Es, en todo caso, un camino que Massa ya había recorrido cuando enfrentó a Cristina en 2013 y comenzó a construir el perfil de un peronismo desprovisto de la sobrecarga ideológica kirchnerista, camino que no desanduvo con su incorporación al Frente de Todos. Como nunca cayó en la trampa de sobreactuar su giro kirchnerista ni de rendirse ante los imperativos del progresismo (Massa nunca dijo “corpo”, “orga” o “Magnetto” y no empieza sus discursos con un “Todos y todas…”), el centro es su ecosistema natural, como si hubiera nacido allí. En su discurso del domingo habló de salario y producción, dijo que el Estado tiene que ser “presente y eficiente”, convocó a los votantes de Schiaretti, a los radicales e incluso a los del PRO, prometió un gobierno de unidad nacional y pronunció algunas palabras prohibidas: orden, previsibilidad, certezas y… ¡seguridad!

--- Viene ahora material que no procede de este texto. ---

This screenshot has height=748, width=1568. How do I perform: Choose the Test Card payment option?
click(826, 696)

La victoria de Massa se explica por méritos propios pero sobre todo por defectos ajenos. La escalera caracol construida por el ministro no hubiera sido posible sin la división de la oposición en dos bloques más o menos equivalentes y sin una derrota de Rodríguez Larreta que liberara el centro.
¿Qué pasa si Massa gana el balotaje? Dotado de legitimidad popular y de un capital político del que Alberto carecía (Massa habrá llegado sin deberle nada a nadie), tendrá las manos libres para desplegar el plan de estabilización que todos, empezando por él mismo, saben que hay que hacer: devaluación, renegociación con el Fondo, corrección de precios relativos. Y si después de unos meses inevitablemente difíciles logra, como en su momento lo hicieron Menem y en algún sentido Duhalde, superar esta etapa, el horizonte se despeja para ofrecerle la perspectiva de un gobierno cómodo. Nunca es fácil gobernar Argentina, pero el panorama puede ser optimista.

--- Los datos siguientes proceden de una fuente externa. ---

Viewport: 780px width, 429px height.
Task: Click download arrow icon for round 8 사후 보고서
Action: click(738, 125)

En primer lugar, porque el peronismo contará con una representación parlamentaria amplia, a cinco senadores del quórum y con una primera minoría en Diputados. Más decisivamente, la oposición estará dividida entre un bloque libertario y los restos de Juntos por el Cambio, que a su vez podría fracturarse en dos o más pedazos. Es cierto que Milei, dependiendo de su campaña, de los resultados del balotaje y de su voluntad de seguir en política, seguramente será una figura de peso, pero la coalición macrista habrá sufrido la obsolescencia de todos sus liderazgos: Macri, Patricia Bullrich, María Eugenia Vidal y Horacio Rodríguez Larreta (la solitaria excepción es Jorge Macri). En suma, una oposición atomizada y probablemente desorientada, más parecida a la de los primeros años del kirchnerismo que a la oposición con el cuchillo entre los dientes a la que nos acostumbró la grieta.

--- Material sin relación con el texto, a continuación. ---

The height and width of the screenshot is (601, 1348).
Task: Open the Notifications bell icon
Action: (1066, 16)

En segundo lugar, porque el ascenso de Massa es consecuencia del declive, lento pero evidente, del proyecto kirchnerista. Si su designación como ministro había puesto en evidencia que Cristina carecía de un plan económico, su candidatura presidencial reveló que la ex presidenta tampoco tenía un plan político. Por tercera vez consecutiva, el kirchnerismo tuvo que recurrir a un cuerpo extraño, del que además desconfía, para encabezar la boleta: Scioli en 2015, Alberto en 2019, Massa hoy. Por supuesto que la reelección de Axel Kicillof es el segundo dato político más importante de las elecciones, pero la sana distancia que viene tomando el gobernador respecto de Máximo Kirchner, su decisión de resistir las presiones para convertirse en candidato presidencial y algunos gestos explícitos sugieren que más que la continuidad de algo que ya vimos podríamos estar escuchando, por recurrir a su desafiante comparación, los primeros compases de una nueva canción.
El tercer motivo es el más estructural, y vale tanto para Massa como para cualquier otro Presidente: reestabilizada la macro, la economía argentina está en condiciones de recuperar rápidamente el crecimiento e ir morigerando, a medida que los complejos extractivos adquieran velocidad, la restricción externa, que, ya lo sabemos, es la causa principal de todas nuestras crisis.
Pero recuperemos la cautela. La victoria de Massa se explica por méritos propios pero sobre todo por defectos ajenos. La escalera caracol construida por el ministro no hubiera sido posible sin la división de la oposición en dos bloques más o menos equivalentes y sin una derrota de Rodríguez Larreta que liberara el centro. Al mismo tiempo, era necesario que el ascenso de Milei no se convirtiera en una ola imparable (cosa que por un momento pareció que podía suceder). Este último dato –los desbordes de Milei y de los suyos en los días previos a los comicios– resulta crucial para explicar los resultados. Algunas investigaciones comenzaron a detectar temores en su electorado ante la veta de crueldad exhibida por el candidato. Pablo Semán cuenta que en los días previos a las elecciones muchos votantes de Milei expresaban su miedo a que la motosierra, el símbolo libertario de recorte estatal, se volviera contra ellos: la traición de la metáfora.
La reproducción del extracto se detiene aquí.